[Vorliegender Text]
Was wir nicht brauchen, das ist eine Institutionalisierung der zweifellos vorhandenen Auffassungsunterschiede und Konflikte. Gegenseitiges Zuhören, sich auf die Meinung des anderen einlassen, darüber nachdenken und konstruktiv prüfen und im Ergebnis nach Gemeinsamem suchen – das ist der Stil, durch den die Debatte charakterisiert sein sollte.
Im Sinne der Verbindung des Heute mit dem Morgen wäre es gut, die Programmdebatte mit den Fragen der gegenwärtigen praktischen Politik der LINKEN zu verbinden, mit Orientierungen, die jedem einzelnen Mitglied in seiner täglichen politischen Arbeit hilfreich und nützlich sind.
Wir wollen uns als Repräsentanten der älteren Generation in der Partei, die wir jahrzehntelang für sozialistische Ideale und eine bessere Welt gekämpft haben, gemeinsam mit den jüngeren Generationen, die heute in unmittelbarer politischer Verantwortung stehen, aktiv an der Debatte beteiligen und nach überzeugenden Antworten auf die vielen Fragen der Gegenwart suchen und nach besten Lösungen streben. Wir wünschen uns eine Debatte, die die Partei voranbringt und damit hilft, dem Wirken der Partei in dieser heutigen Gesellschaft weiteren Schwung zu verleihen.

[Aufgabenstellung] Schreibe den Abschnitt des Textes zur Programmdebatte zwischen „Wir wollen uns“ und „Schwung zu verleihen.“ einschließlich erneut ab. Ersetze dabei „Schwung“ durch „Auftrieb“.

[Datenzeilen]
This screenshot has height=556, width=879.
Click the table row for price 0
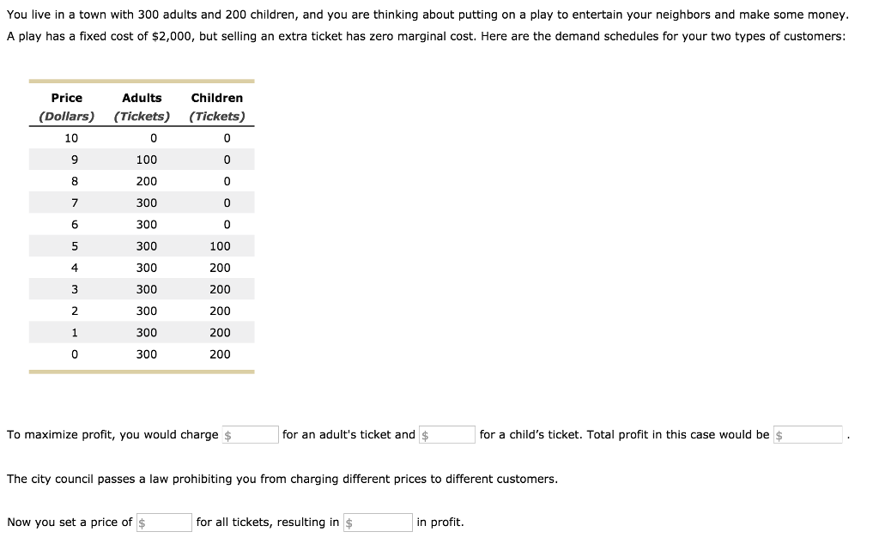pos(142,354)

[Musterlösung]
Wir wollen uns als Repräsentanten der älteren Generation in der Partei, die wir jahrzehntelang für sozialistische Ideale und eine bessere Welt gekämpft haben, gemeinsam mit den jüngeren Generationen, die heute in unmittelbarer politischer Verantwortung stehen, aktiv an der Debatte beteiligen und nach überzeugenden Antworten auf die vielen Fragen der Gegenwart suchen und nach besten Lösungen streben. Wir wünschen uns eine Debatte, die die Partei voranbringt und damit hilft, dem Wirken der Partei in dieser heutigen Gesellschaft weiteren Auftrieb zu verleihen.